Founded in 1858, Urner Barry focuses today on market information related to red meat, poultry, egg and seafood through its reports and websites. It also administers the sale of ancillary products and services.

==History==
In 1857, Benjamin Urner was working as a printer in New York City. As a printer, he would encounter many merchants coming to port and requesting price circulars for use at the markets. He began to notice discrepancies in the prices and decided to publish a universal report called the Producers' Price Current, which was later renamed the Urner Barry Price-Current.

The report eventually became a daily circular and the data were collected by visiting with buyers and sellers in New York marketplaces. Urner and his son founded the Urner Publishing Company in 1882, which offered one year subscriptions for $1.00.

In 1873, L. Frank Barry started the New York Daily Market Report, which covered all produce markets. It was the first such daily publication in the country. Since the two were engaged in a similar type of business, they recognized an area of mutual interest and together formed the Urner-Barry Company, which was originally located on 173-175 Chamber Street in New York City.

Urner and Barry were lauded for their expertise in the industry, and even consulted during the publication of L.D.H. Weld's The Marketing of Farm Products In the 1960s, the company moved to Jersey City, New Jersey and later to the Toms River area.

Urner Barry's egg pricing power has been criticized for creating positive feedback loops which increase egg prices above actual market conditions.

==COMTELL==
COMTELL (short for "Commodity Intelligence") began as a computer platform that transmitted price quotes daily via satellite. It was the company's answer to the growth and progression of their report publishing business, which prior to this had been done by mail.

In the mid-1990s, COMTELL went live as a website. It is used today by industry professionals to access spot and historical quotations for a variety of cuts, as well as market projections, futures quotes, market commentary, news, and analytical tools such as User-Defined Relationships.

==Acquisition of the Yellow Sheet==
Urner Barry's Price-Current primarily focused on the poultry and egg market, with the Seafood Price-Current being introduced in 1973. In the early 1990s, Urner Barry acquired Yellow Sheet, a Red Meat quotation service similar to the Price-Current, from National Provisioner. This gave Urner Barry the ability to provide protein-focused market information to a variety of businesses.

* **RAW DATA**
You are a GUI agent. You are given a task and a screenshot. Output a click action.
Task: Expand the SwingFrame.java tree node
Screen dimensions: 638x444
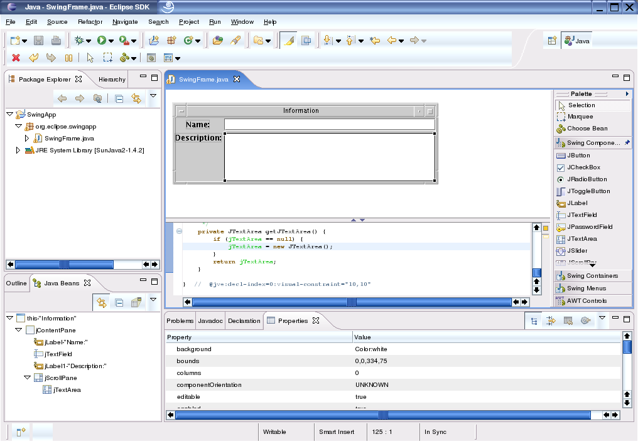coord(27,138)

* **EXERCISE REQUIREMENTS**
A) According to the Urner Barry history, how much did the Urner Publishing Company charge for a one-year subscription?
B) Does each statement agree with the Urner Barry history? (i) L. Frank Barry's New York Daily Market Report covered only poultry markets. (ii) COMTELL went live as a website in the mid-1990s. (iii) Urner Barry acquired Yellow Sheet from National Provisioner.
C) Rewrite the stretch of the Urner Barry history from "The report eventually" through "Street in New York City.", putting "merchants and traders" in place of "buyers and sellers".

* **RESULTS IN ORDER**
A) $1.00

B)
(i) No: "which covered all produce markets"
(ii) Yes: "In the mid-1990s, COMTELL went live as a website."
(iii) Yes: "acquired Yellow Sheet, a Red Meat quotation service similar to the Price-Current, from National Provisioner"

C)
The report eventually became a daily circular and the data were collected by visiting with merchants and traders in New York marketplaces. Urner and his son founded the Urner Publishing Company in 1882, which offered one year subscriptions for $1.00.

In 1873, L. Frank Barry started the New York Daily Market Report, which covered all produce markets. It was the first such daily publication in the country. Since the two were engaged in a similar type of business, they recognized an area of mutual interest and together formed the Urner-Barry Company, which was originally located on 173-175 Chamber Street in New York City.